I thought of Vic at the very moment I looked into the eyes of Pumpkin's wife. I felt such fear a mental block was raised immediately. Now, I thought of Vic again, as terror flooded my brain a second time, I realized what had been going on each day since Pumpkin died. I hadn't been worried he was three years younger than me, or that I could be harboring some sneaky damn disease that was creeping up behind me like his colon cancer did to him. What I had been feeling was his wife's total emptiness, despair and monumental loss of a 30-year companion and best friend. My own anguish was compounded by a wave of nausea when I thought back to the moment when I babbled "I'm sorry, he's gone," comparing those powerless words to the profound depth and breadth of the pain caused by this breach in her life.
I vaguely remembered the void in the eyes of Pumpkin's children. I swept across their gaze as I turned to leave the room. The suffering was almost overwhelming as I realized how correct Vic had been . . even more correct than he could have known . . . more than Just a single patient, you can diagnose a whole room full of agony in one quick glance across the faces of a group.
Pumpkin was still alive in their minds, which made the loss much more acute . . . the pain was nearly killing them, too. What Vic didn't tell me was how deeply I might feel the patient's pain that I was trying to diagnose. What he didn't KNOW to tell me was I would feel the pain of all four people into whose eyes I stared that night. Maybe it was a good thing he didn't tell me . . . or did he keep it from me by design? If I had known before hand, I might not have gone into the room at all.

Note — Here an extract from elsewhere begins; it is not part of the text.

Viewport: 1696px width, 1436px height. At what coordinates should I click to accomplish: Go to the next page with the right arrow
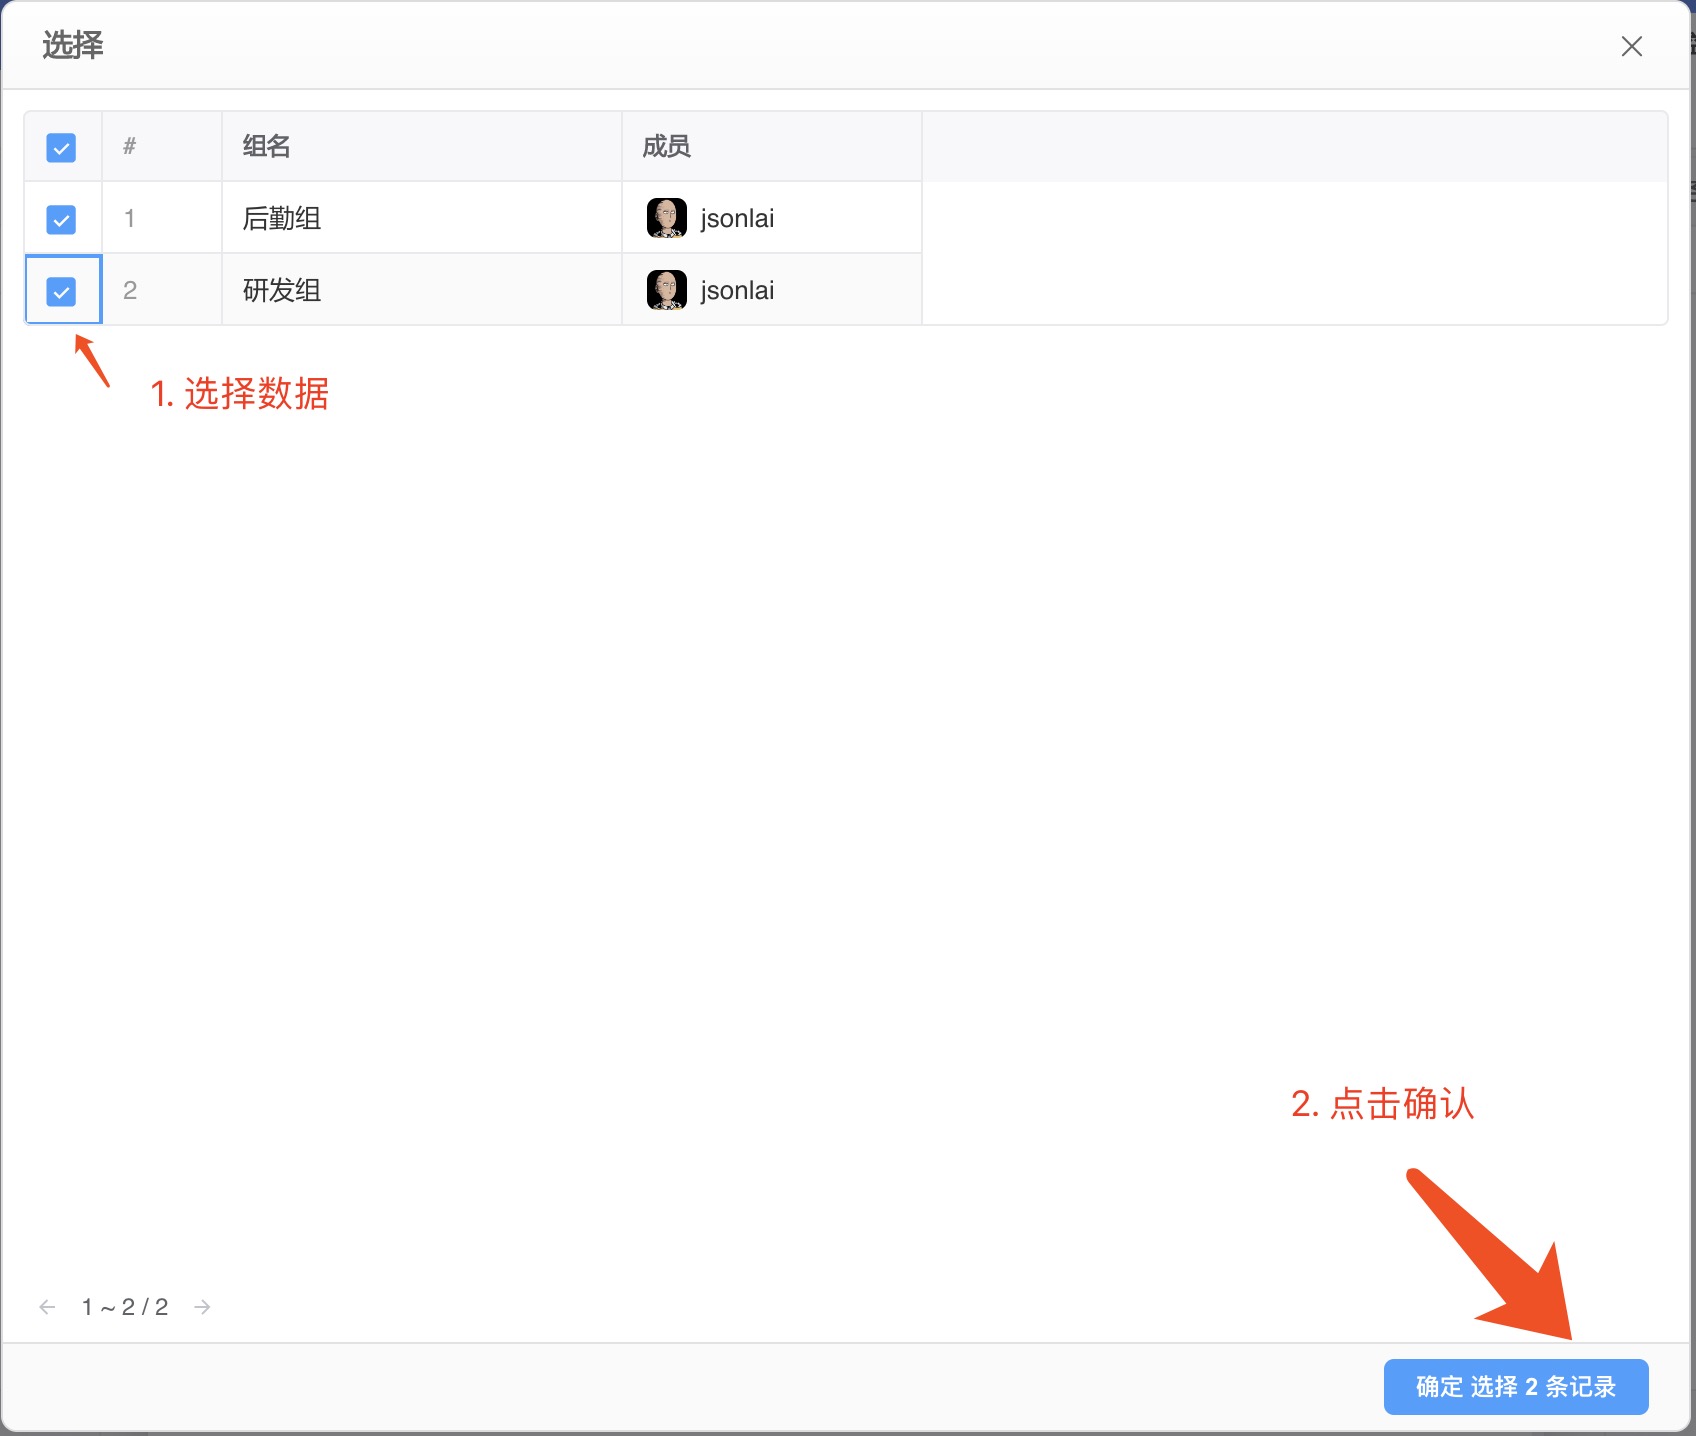tap(203, 1306)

At the time I didn't know why this common on-call episode had been so different from all the rest. All I knew was it was hard to sit still and write the last note in the chart . . . the one where you have to say "Expired at ..." and then write down the time. I scribbled it as fast as possible, walked quickly to the elevator, rode back to the second floor, went straight to the call room and threw up.
Now I know the answer: I looked at death and didn't even flinch; I looked at life and felt what wives and daughters, sons and husbands feel when someone dies.
If I don't quit looking in their eyes from now on, I'll have to give up medicine.